The sum of all values n over all the test cases in the input doesn't exceed 105.

Output

For each test case, print:

If it's impossible to find such a permutation p, print "-1" (without quotes).

Otherwise, print n distinct integers p1,p2,…,pn (1≤pi≤n).

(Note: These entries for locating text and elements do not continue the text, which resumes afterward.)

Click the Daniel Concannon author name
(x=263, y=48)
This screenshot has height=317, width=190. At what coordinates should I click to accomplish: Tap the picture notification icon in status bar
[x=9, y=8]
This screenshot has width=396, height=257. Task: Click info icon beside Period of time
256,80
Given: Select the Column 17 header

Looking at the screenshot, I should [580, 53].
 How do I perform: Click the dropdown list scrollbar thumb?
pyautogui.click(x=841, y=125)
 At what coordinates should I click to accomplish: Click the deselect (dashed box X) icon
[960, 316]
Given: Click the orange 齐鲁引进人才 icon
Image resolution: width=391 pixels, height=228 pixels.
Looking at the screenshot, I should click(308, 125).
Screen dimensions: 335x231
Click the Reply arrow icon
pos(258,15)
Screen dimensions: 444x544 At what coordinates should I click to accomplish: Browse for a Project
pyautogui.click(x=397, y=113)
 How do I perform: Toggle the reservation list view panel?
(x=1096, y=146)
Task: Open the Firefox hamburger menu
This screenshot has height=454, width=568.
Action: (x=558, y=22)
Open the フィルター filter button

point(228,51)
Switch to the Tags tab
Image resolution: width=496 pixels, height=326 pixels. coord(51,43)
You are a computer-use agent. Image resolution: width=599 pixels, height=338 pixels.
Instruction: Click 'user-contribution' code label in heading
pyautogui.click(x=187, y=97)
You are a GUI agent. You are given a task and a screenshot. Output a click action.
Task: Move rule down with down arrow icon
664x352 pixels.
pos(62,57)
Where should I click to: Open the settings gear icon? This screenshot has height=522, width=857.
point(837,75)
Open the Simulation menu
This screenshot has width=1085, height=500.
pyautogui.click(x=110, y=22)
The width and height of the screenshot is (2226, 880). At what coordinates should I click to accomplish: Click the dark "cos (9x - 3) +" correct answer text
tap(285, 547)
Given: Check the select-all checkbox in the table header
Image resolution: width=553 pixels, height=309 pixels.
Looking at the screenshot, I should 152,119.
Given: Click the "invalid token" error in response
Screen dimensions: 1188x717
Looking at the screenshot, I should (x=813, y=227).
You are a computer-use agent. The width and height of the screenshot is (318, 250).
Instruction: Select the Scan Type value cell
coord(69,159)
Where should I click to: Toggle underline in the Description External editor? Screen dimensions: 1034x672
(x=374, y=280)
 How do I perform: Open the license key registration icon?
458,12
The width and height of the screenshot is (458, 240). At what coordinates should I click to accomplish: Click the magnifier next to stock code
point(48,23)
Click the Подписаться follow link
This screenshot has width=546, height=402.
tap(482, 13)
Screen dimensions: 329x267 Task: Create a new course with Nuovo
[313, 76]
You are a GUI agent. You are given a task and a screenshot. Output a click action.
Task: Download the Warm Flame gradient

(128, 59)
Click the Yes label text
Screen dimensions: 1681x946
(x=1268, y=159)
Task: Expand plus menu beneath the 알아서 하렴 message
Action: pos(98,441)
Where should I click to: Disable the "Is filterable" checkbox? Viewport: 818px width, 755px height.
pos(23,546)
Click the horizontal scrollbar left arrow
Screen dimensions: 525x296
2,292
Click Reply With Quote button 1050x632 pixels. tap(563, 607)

If there are multiple possible answers, you can print any of them.

Example

input

4

5

1 3 4 5 5

4

1 1 3 4

2

2 2

1

1

output

1 3 4 5 2

-1

2 1

1

Note

In the first test case of the example answer [1,3,4,5,2] is the only possible answer:

q1=p1=1;

q2=max(p1,p2)=3;

q3=max(p1,p2,p3)=4;

q4=max(p1,p2,p3,p4)=5;

q5=max(p1,p2,p3,p4,p5)=5.

It can be proved that there are no answers for the second test case of the example.

题意

现在给你前缀最大值是多少，让你还原这个排列，问你是否有解。

题解

给了你前缀最大值，我们现在如果发现前缀最大值变化了，那么这个位置肯定是这个最大值，否则就插入了一个小的数，那么我们插入最小的就好。

代码

#include<bits/stdc++.h>
using namespace std;
vector<int>Q;
void solve(){
	int n;scanf("%d",&n);
	Q.clear();
	vector<int> ans;
	set<int>S;
	for(int i=0;i<n;i++){
		int x;scanf("%d",&x);
		Q.push_back(x);
		S.insert(i+1);
	}
	int mx = 0;
	for(int i=0;i<n;i++){
		if(Q[i]>mx){
			if(S.count(Q[i])){
				S.erase(Q[i]);
				ans.push_back(Q[i]);
			}else{
				cout<<"-1"<<endl;
				return;
			}
			mx = Q[i];
		}else{
			if(*S.begin()>mx){
				cout<<"-1"<<endl;
				return;
			}else{
				ans.push_back(*S.begin());
				S.erase(S.begin());
			}
		}
	}
	for(int i=0;i<ans.size();i++){
		cout<<ans[i]<<" ";
	}
	cout<<endl;
}
int main(){
	int t;
	scanf("%d",&t);
	while(t--){
		solve();
	}
}